Читать «Мои воспоминания. Книга вторая» онлайн - страница 427

Александр Николаевич Бенуа

Беллег и вместе с ним некоторые французы: Дебюсси, Кальво-Коресси, не говоря уже о русских поклонниках «Бориса Годунова», негодовали, но принуждены были смириться, и, кажется, никаких протестов в прессе не появилось. Другая купюра была менее чувствительной, — это пропуск сцены Марины с архиепископом, и эта купюра с тех пор даже стала общепринятой. Эта сцена действительно только затягивала действие и существенного значения в его развитии не имела. Было высказано немало критик в отношении того порядка картин, который установил Дягилев. Заботясь о контрастном эффекте в чередовании сцен массовых и более интимных, Дягилев сразу после первой картины, происходящей у ворот Новодевичьего монастыря, назначил идти сцене в келье Пимена, а после тихой темной кельи особенно эффектно получается солнцем залитый Кремль с его белокаменными и златоверхими соборами. Также был нарушен порядок и в двух последних сценах. По идее Мусоргского, трагедия должна кончиться под заунывное пение замерзающего под снегом юродивого, олицетворяющего всю печальную судьбу России, наступившую в Смутное время. Вместо этого опера у нас кончилась на более театральном эффекте — на смерти Бориса, и несомненно, что тот энтузиазм, который вызвал здесь Шаляпин, является лучшим заключительным аккордом.
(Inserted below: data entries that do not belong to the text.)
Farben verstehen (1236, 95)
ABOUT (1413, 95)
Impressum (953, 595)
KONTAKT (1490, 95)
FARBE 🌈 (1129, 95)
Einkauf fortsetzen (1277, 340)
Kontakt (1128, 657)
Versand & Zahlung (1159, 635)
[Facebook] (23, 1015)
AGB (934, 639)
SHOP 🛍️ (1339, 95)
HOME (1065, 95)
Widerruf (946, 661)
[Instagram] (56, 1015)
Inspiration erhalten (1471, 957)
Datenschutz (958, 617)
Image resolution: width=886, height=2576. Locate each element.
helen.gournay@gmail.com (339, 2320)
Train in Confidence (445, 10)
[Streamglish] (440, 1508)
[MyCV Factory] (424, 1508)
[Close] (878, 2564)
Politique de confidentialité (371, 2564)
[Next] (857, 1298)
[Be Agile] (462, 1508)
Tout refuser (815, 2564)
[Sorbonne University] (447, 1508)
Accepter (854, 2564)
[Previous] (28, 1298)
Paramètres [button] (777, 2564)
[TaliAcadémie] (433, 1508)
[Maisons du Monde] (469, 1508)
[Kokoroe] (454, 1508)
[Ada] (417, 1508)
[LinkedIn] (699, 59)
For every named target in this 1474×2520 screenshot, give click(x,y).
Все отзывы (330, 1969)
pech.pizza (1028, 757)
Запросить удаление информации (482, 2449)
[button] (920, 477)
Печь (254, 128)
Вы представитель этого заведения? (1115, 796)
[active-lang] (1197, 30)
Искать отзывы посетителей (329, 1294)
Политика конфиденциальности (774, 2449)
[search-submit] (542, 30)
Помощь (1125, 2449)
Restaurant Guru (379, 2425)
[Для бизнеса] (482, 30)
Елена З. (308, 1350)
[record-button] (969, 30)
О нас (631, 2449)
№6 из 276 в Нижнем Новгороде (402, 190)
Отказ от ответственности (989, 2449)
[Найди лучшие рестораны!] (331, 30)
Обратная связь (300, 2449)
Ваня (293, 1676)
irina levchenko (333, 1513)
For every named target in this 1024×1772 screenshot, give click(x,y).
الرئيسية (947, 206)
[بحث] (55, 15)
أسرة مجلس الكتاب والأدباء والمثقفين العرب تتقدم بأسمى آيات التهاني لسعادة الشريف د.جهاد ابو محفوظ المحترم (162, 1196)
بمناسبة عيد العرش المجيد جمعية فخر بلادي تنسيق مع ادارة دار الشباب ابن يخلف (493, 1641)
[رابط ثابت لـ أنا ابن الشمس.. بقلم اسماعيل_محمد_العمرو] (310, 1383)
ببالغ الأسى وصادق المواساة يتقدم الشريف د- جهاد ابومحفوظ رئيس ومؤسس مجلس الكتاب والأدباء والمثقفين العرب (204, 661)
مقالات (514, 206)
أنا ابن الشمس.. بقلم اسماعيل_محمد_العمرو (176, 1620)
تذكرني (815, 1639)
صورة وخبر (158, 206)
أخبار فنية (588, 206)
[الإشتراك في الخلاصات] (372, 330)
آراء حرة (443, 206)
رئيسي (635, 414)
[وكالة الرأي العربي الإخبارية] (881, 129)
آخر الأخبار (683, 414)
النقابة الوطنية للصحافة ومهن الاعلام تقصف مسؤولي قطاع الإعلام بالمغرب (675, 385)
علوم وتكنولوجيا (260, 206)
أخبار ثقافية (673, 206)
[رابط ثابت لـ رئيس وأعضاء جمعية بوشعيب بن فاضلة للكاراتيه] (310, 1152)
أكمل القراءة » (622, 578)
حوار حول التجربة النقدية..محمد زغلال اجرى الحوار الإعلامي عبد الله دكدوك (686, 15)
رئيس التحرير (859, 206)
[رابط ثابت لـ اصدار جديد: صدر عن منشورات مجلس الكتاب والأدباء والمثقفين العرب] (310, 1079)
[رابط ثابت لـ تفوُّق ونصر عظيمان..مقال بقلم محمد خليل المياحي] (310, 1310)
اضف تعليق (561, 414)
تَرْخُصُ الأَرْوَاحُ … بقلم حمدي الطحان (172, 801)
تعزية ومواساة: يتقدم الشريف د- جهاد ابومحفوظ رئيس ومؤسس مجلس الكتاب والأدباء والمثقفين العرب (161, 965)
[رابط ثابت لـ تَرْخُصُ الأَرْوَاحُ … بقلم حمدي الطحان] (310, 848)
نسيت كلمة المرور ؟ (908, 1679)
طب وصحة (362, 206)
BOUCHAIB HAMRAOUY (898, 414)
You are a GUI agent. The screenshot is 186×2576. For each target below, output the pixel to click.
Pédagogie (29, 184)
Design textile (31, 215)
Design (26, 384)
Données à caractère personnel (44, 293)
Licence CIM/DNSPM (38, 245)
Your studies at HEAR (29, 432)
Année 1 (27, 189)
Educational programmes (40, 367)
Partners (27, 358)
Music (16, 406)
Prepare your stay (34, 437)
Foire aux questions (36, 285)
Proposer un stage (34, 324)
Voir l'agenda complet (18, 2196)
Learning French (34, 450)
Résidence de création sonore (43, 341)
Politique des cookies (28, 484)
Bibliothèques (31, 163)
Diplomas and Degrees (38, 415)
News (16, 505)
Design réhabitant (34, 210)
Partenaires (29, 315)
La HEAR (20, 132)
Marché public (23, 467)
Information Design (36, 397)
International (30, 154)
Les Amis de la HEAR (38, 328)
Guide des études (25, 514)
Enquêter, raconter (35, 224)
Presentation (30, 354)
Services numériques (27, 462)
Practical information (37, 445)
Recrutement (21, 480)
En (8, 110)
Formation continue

Максимум же успеха выпал, разумеется, на долю Шаляпина. И до чего же он был предельно великолепен, до чего исполнен трагической стихии! Какую жуть вызывало его появление, облаченного в порфиру, среди заседания боярской думы в полном трансе безумного ужаса. И сколько благородства и истинной царственности он проявил в сцене с сыном в тереме! И как чудесно скорбно Федор Иванович произносил предсмертные слова «Я царь еще…» Однако и другие артисты были почти на той же высоте (совсем на той же высоте не было тогда, да и после, — никого, а сам Шаляпин переживал как раз тогда кульминационный момент расцвета своего таланта): прекрасно звучал бархатистый, глубокий, грудной голос Ермоленки (Марина), чудесно пел Смирнов (Димитрий), особенное впечатление производил столь подходящий для роли коварного царедворца Шуйского чуть гнусавый тембр Алчевского. Выше всех похвал оказались и хор и оркестр под управлением Блуменфельда.

Необычайный успех был отпразднован сразу после окончания первого спектакля (или то была генеральная публичная репетиция, имеющая в Париже еще большее значение), однако то было празднование скорее интимного характера, происходившее под председательством двух нам благоволивших дам: очаровательной Миси Эдвардс и знаменитой в лондонских анналах конца XIX века госпожи Бернардаки, столь же славной как всем своим европейским прошлым, своими жемчугами, так и своей редкой музыкальностью. Ужин происходил в соседнем с Оперой «Cafe de la Paix», за ним было выпито изрядное количество шампанского. Ярким воспоминанием живет еще во мне то, что за этим последовало: как мы — я и Сергей — под ручку, уже на рассвете, возвращались в свои отели, как не могли никак расстаться, и как под пьяную руку дойдя до Вандомской площади, мы не без вызова взглянули на столб со стоящим на его макушке другим триумфатором. Да и потом мы еще долго не могли успокоиться и даже, оказавшись каждый в своей комнате, продолжали переговариваться через дворы соседних домов — я из своего «Hotel d’Orient» на rue des Petits Champs, Сережа из своего более шикарного «Hotel Mirabeau» на rue de la Paix. Уже встало солнце, когда ко мне забрел Сережин кузен, остановившийся в одной со мной гостинице, — милейший Пафка Коребут, тоже сильно пьяненький. Ему от пережитых волнений не спалось и его нудило излить в дружеские души свои восторги. Узнав о возможности переговариваться через окно с Сережей, он стал взывать к нему, и это так громко, что наконец послышались из разных мест протесты, а в дверь к нам строго постучал отельный гарсон. Насилу я Пафку оттащил от окна и уложил тут же у себя на диване.